→ Exercise goal
Return everything from the line containing "Given: Click the circled number 2 step icon" down to the line containing "(x=1184, y=85)", both included, with each line copied unchanged.

--------------------------------

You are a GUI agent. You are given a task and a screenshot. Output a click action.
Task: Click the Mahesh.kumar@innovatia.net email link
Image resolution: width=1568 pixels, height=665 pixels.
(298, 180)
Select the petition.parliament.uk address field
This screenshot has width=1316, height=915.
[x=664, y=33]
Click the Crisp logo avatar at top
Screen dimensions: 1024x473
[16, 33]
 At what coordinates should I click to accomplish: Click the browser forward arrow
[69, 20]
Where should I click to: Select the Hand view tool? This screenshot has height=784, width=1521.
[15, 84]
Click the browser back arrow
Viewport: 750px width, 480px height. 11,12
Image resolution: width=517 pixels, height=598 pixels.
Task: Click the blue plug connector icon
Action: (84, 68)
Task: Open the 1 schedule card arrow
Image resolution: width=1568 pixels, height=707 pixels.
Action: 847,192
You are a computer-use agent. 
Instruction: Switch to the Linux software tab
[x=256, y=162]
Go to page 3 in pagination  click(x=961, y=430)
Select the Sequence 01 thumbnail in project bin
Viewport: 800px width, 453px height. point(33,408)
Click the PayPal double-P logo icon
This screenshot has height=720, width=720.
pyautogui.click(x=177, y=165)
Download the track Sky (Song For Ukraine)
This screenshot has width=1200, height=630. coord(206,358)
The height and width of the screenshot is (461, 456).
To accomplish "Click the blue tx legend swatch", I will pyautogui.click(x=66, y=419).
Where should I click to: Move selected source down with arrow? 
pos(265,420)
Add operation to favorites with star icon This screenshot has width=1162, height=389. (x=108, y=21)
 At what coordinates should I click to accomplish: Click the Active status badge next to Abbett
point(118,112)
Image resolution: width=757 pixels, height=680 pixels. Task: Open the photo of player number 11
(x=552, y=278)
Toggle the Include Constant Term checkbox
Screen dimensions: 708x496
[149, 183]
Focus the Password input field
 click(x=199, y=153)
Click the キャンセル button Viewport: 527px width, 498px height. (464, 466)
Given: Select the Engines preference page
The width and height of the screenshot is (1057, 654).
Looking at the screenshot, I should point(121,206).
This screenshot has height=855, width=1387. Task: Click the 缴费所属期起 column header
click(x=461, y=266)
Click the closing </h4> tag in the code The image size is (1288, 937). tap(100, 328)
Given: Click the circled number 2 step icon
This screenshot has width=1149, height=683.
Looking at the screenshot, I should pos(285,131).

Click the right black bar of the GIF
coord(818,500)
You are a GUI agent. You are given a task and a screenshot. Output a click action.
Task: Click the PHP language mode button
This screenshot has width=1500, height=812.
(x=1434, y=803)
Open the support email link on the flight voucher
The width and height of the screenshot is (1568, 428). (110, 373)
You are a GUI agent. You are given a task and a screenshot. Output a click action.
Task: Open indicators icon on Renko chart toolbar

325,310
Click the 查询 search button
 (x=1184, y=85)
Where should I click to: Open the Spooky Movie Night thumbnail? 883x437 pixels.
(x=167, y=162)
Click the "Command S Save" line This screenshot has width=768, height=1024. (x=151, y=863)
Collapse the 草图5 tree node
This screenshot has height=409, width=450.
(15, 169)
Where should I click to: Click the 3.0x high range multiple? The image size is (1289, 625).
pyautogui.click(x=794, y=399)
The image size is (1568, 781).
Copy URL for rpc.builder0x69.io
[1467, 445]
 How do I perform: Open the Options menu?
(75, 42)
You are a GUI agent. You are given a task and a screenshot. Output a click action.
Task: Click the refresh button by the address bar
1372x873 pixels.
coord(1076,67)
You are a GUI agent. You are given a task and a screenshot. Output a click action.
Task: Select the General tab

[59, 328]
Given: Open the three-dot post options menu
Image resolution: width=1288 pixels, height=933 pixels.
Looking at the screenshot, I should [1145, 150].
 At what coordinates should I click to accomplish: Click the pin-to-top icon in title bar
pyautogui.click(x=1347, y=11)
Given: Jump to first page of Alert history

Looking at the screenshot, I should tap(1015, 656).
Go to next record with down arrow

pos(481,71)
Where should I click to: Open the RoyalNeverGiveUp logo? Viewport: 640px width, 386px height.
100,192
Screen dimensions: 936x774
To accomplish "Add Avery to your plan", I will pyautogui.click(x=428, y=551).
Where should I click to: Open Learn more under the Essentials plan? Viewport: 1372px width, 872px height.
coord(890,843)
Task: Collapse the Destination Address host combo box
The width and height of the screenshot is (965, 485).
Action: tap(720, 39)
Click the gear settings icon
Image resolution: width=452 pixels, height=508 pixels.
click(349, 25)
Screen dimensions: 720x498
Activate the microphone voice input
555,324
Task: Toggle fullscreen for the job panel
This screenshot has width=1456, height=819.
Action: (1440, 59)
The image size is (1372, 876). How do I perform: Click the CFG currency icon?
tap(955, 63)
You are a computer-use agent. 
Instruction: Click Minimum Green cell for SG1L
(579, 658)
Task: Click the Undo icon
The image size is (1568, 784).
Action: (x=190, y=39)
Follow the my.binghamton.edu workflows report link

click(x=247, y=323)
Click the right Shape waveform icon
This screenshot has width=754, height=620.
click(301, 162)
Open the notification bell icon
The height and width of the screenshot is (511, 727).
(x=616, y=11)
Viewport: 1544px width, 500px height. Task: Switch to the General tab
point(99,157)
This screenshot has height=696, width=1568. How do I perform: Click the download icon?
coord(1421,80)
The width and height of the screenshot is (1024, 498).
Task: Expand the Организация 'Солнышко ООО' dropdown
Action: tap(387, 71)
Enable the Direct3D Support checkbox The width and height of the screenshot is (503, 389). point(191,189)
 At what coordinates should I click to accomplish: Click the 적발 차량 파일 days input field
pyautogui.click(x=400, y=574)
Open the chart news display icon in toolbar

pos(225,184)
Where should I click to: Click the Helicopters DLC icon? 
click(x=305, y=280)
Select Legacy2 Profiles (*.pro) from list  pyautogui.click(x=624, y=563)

--------------------------------

→ Final answer
Given: Click the circled number 2 step icon
This screenshot has width=1149, height=683.
Looking at the screenshot, I should pos(285,131).

Click the right black bar of the GIF
coord(818,500)
You are a GUI agent. You are given a task and a screenshot. Output a click action.
Task: Click the PHP language mode button
This screenshot has width=1500, height=812.
(x=1434, y=803)
Open the support email link on the flight voucher
The width and height of the screenshot is (1568, 428). (110, 373)
You are a GUI agent. You are given a task and a screenshot. Output a click action.
Task: Open indicators icon on Renko chart toolbar

325,310
Click the 查询 search button
 (x=1184, y=85)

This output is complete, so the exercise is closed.